The Two Sides of Japan's Deficit Trap
Japanese Prime Minister Shinzo Abe looks like he's trying to get serious about deficit reduction. This is a good thing. The economy has mostly normalized -- a highly relative term in an economy whose long-run real potential growth is only slightly above zero. Japanese unemployment is at its lowest level in 18 years. That means that the time for fiscal stimulus is over. But with a budget deficit of 7.7 percent of gross domestic product in 2014 (compared with 2.8 percent in the U.S.), Japan now needs fiscal consolidation. Recognizing this, the Abe government has released a fiscal blueprint that includes flexible spending caps.
Abe’s measures, although a step in the right direction, won’t be anywhere near enough to get the job done. The administration’s projections for deficit reduction rely on an incredibly rosy assumption for 2 percent annual GDP growth. In the U.S., 2 percent would be respectable, or even a little slow. In Japan, where population is shrinking, it’s pie in the sky. It's about as realistic as the 4 percent growth rate that Republican presidential candidate Jeb Bush has promised to deliver if elected. Unless Japan decides to suddenly open its borders to a truly huge and unprecedented inflow of immigrants, the 2 percent thing isn't going to happen.
Here, in the languid words of the Wall Street Journal, is the crux of the budget problem:
Curbing spending in social welfare like medical costs remains a pressing issue, but the administration is reluctant to show how much cuts would be needed in fear of offending voters.
Japan’s government has two main areas of spending it could reduce. The first is payouts to local governments, which are heavily dependent on the national government for their revenue in Japan’s highly centralized system. The second is transfers to the elderly, through social security and health care.
Local government payouts are difficult to cut because of politics. As political scientist Ethan Scheiner has described, the dominance of Japan’s long-ruling Liberal Democratic Party depends on an unofficial quid pro quo system -- the LDP uses its control of the central government to deliver payouts to regions that vote to maintain its control. The old saying of “to the victor, the spoils” is in full force in Japan. Although this system has weakened somewhat in recent decades, fiscal centralization still makes it devilishly difficult to lower payments to local governments.
The other, even bigger thing that Japan could cut is benefits to the elderly. Much of Japan’s government acts as a massive conduit for transferring resources from the young to the old, via taxes and spending. Abe has promised to cap social security spending. But few believe that this will actually happen, because of the vast political power of the elderly. Japan has an inverted population pyramid -- the old are numerous, and have higher turnout than the young. This means they can use their numbers to threaten any leader who doesn’t pay them as much money as they would like (this is also a problem in the U.S.). Japan is a gerontocracy.

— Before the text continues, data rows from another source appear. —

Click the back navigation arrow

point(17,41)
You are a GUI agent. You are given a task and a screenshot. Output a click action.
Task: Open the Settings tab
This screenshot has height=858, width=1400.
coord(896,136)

That leaves two ways for Japan to cut its monster deficits: 1) inflation, and 2) productivity growth.
Sustained higher inflation would erode both the deficit and the debt. It is basically a tax on the elderly, who saved most of their money in bonds, postal accounts and bank deposits. After Abe and the Bank of Japan unleashed the “first arrow” of Abenomics -- monetary easing -- inflation surged into the 1 percent range. But keeping it there has been a problem; already, the rate is drifting back to zero. Even a sustained burst of quantitative easing, and a promise to do whatever it takes, appears to have generated only a brief flash of inflation. That bodes ill for Japan’s ability to inflate away its debt or reduce its deficit through higher nominal growth rates.

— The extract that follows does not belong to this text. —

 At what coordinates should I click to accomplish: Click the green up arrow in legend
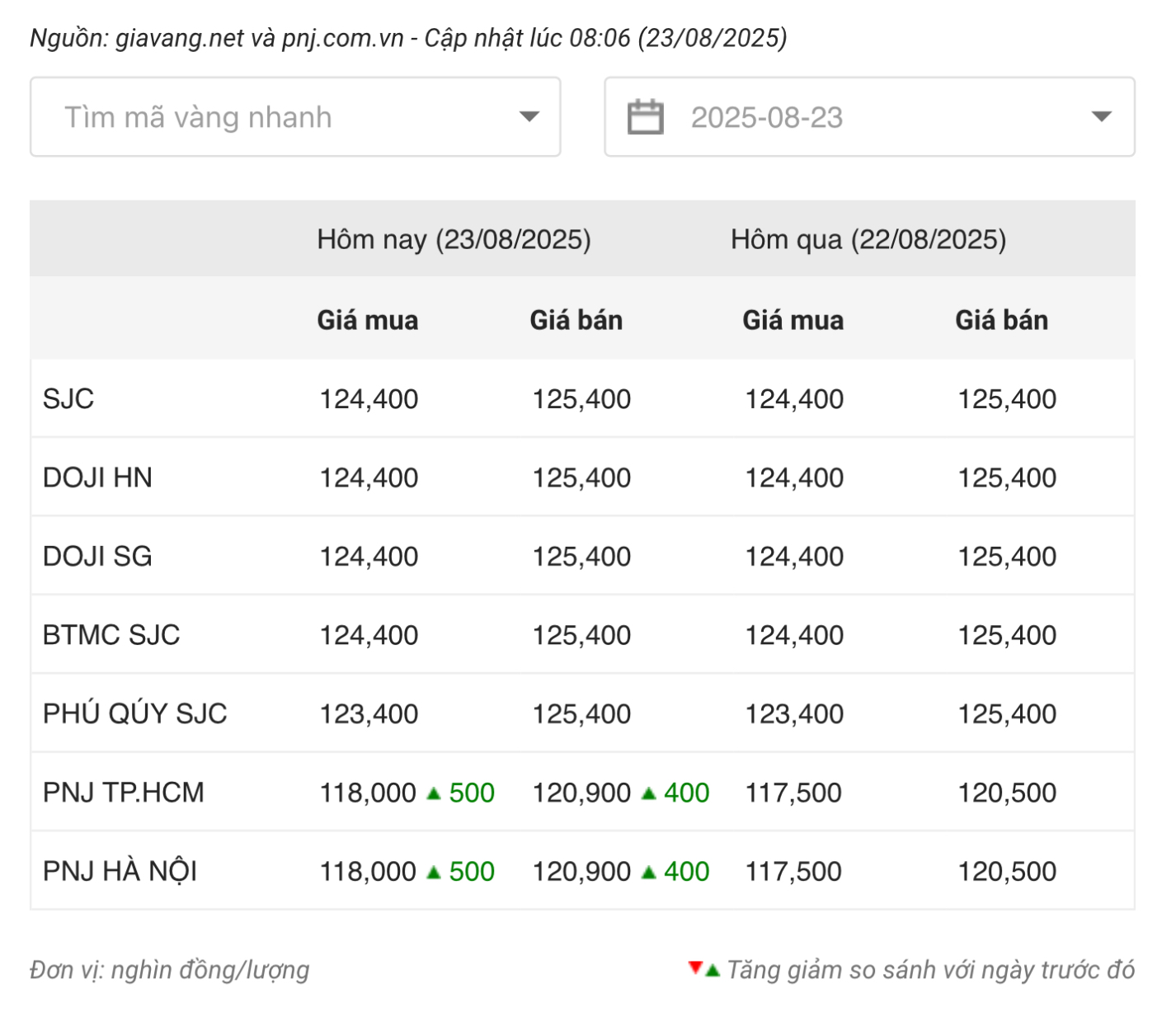(x=713, y=971)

Sustained productivity improvements are another potential source of growth. Abe’s new corporate governance code and other measures will raise productivity in the long run, by encouraging the slimming down of old, unproductive companies and the emergence and growth of new, more productive ones. Already, there is some evidence of a new focus on profitability and shareholder control at Japanese companies. But in the short run, the way you improve productivity is by firing people. That’s great for companies’ bottom lines, but it isn't very helpful with the near-term deficit, because the unemployed and the underemployed pay little or no tax and often receive government aid. For productivity to work its magic on growth, you need to wait for the new, more productive companies to be born and grow, and that takes time.
So the easy, win-win solutions seem out of reach for Japan’s budget. The only real answer is to cut local government payouts and transfer payments to the old -- exactly the things Japan’s political system is set up not to do. In other words, the deficit reduction fight is a stern test of the ability of Japan’s ruling class to be leaders, rather than politicians. They have to resist the urge to pander, and persuade the public to accept painful compromises. If they can’t, Japan is going to find itself in trouble.